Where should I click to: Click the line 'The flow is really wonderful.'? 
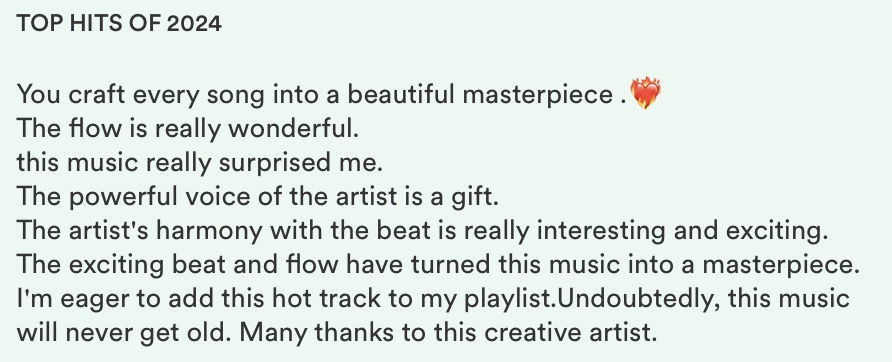pyautogui.click(x=188, y=129)
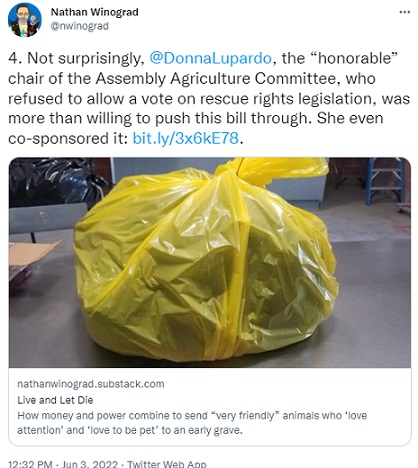Click the 'Assembly Agriculture Committee' text
418x468 pixels.
(x=236, y=79)
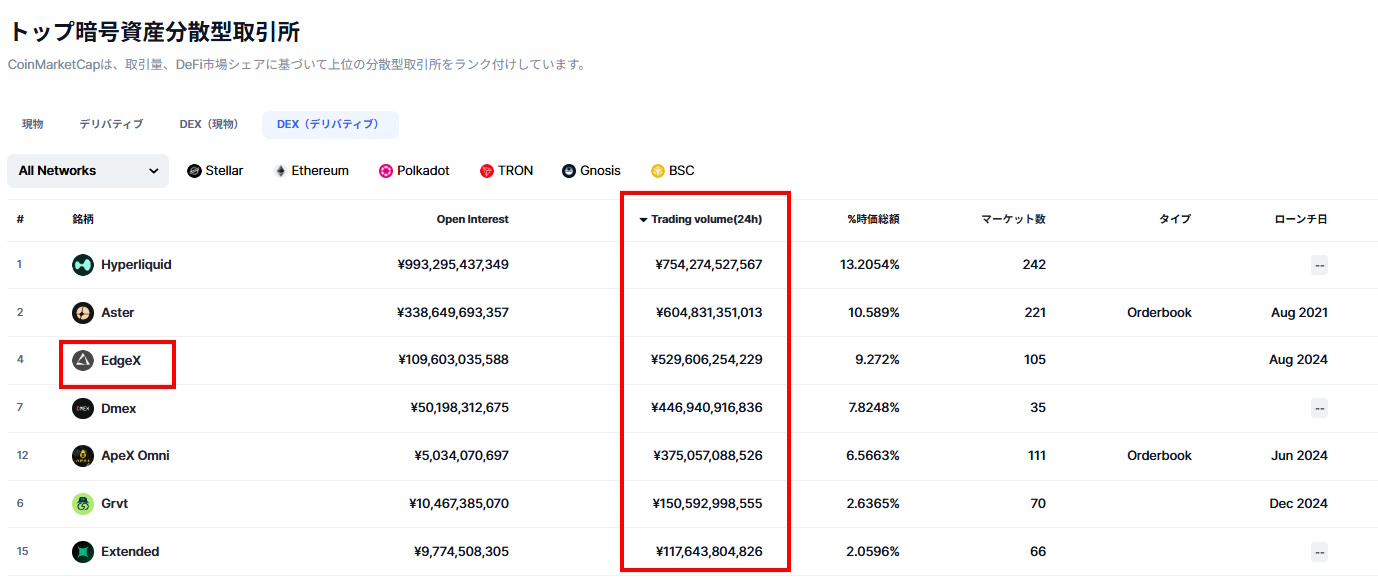Image resolution: width=1378 pixels, height=578 pixels.
Task: Sort by Open Interest column header
Action: 472,219
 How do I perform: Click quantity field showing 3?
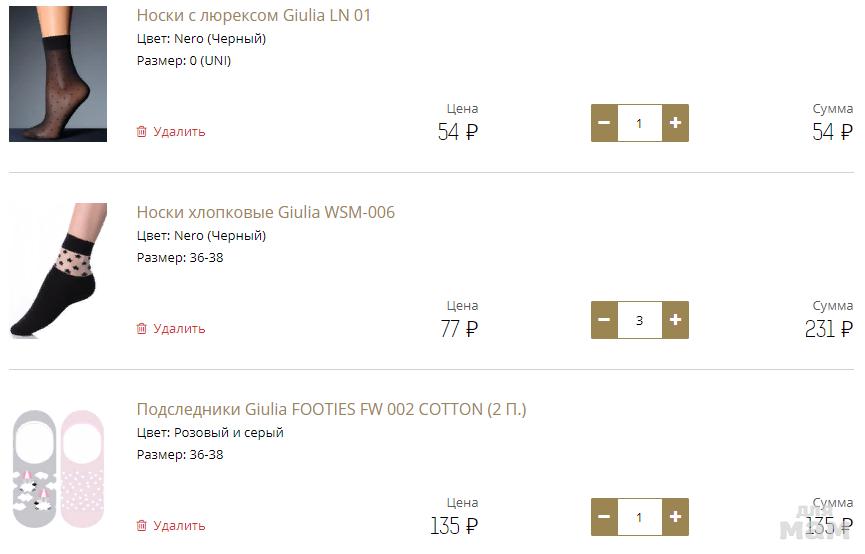click(x=640, y=320)
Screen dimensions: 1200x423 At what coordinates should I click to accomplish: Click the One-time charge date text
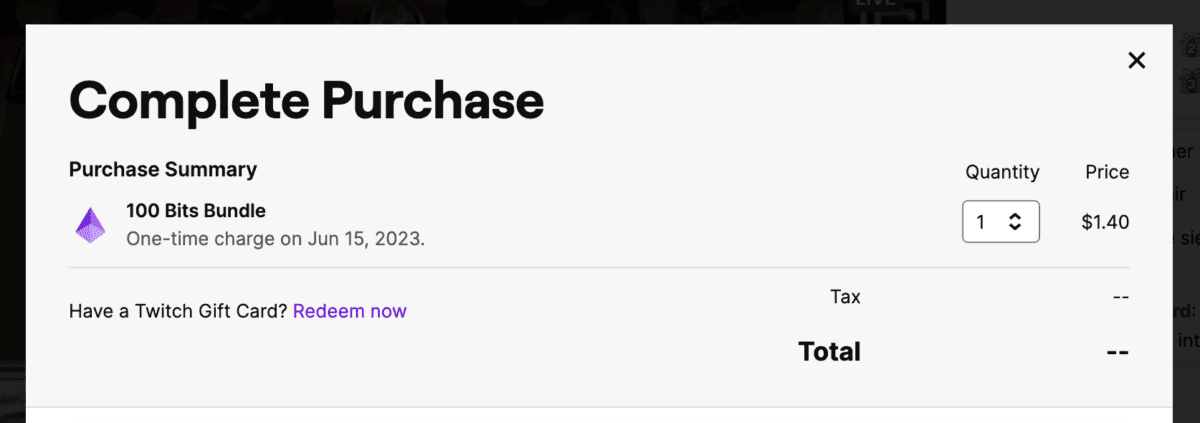[x=275, y=240]
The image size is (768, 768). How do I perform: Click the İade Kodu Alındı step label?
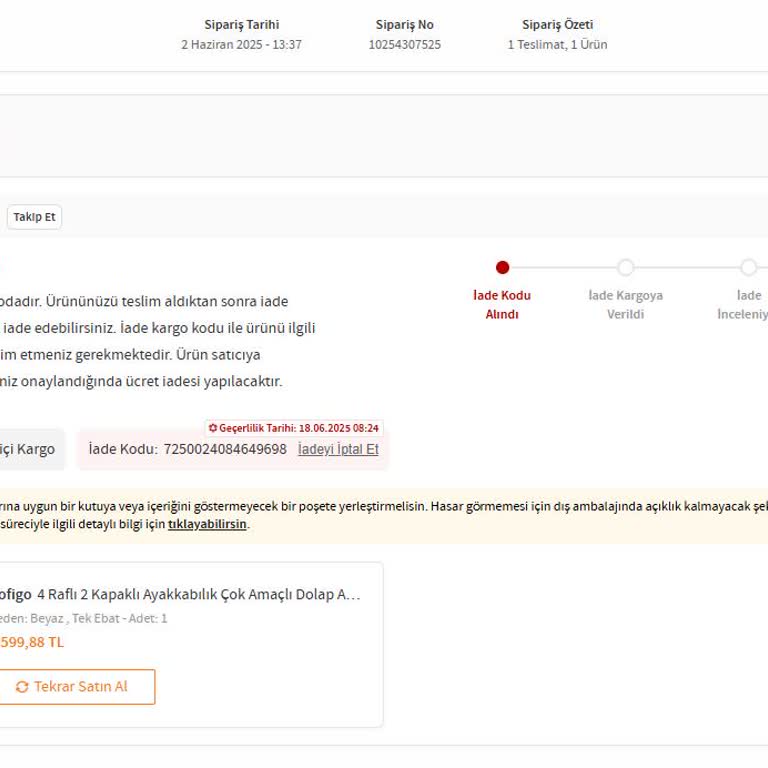point(502,304)
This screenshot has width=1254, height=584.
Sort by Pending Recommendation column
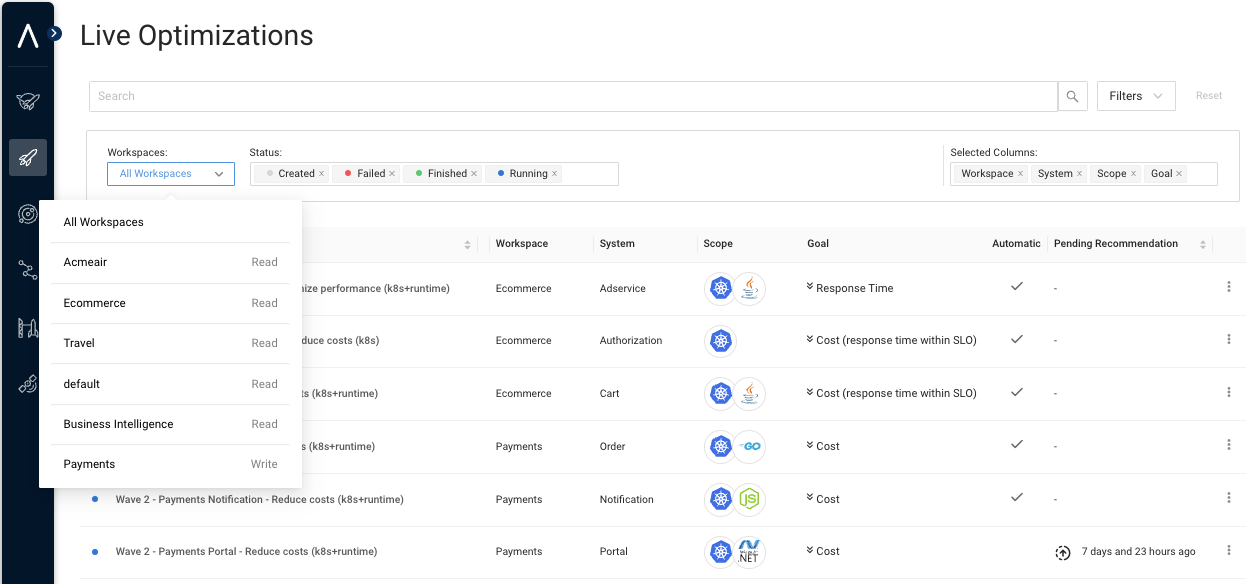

---+---

Problem to solve =
Please copy exactly the lines from the one containing "The image size" through the last line of the records, both ends included, and leave out any pictures.

Solution to the exercise =
The image size is (768, 768). How do I perform: Click the İade Kodu Alındı step label?
point(502,304)
This screenshot has width=1254, height=584.
Sort by Pending Recommendation column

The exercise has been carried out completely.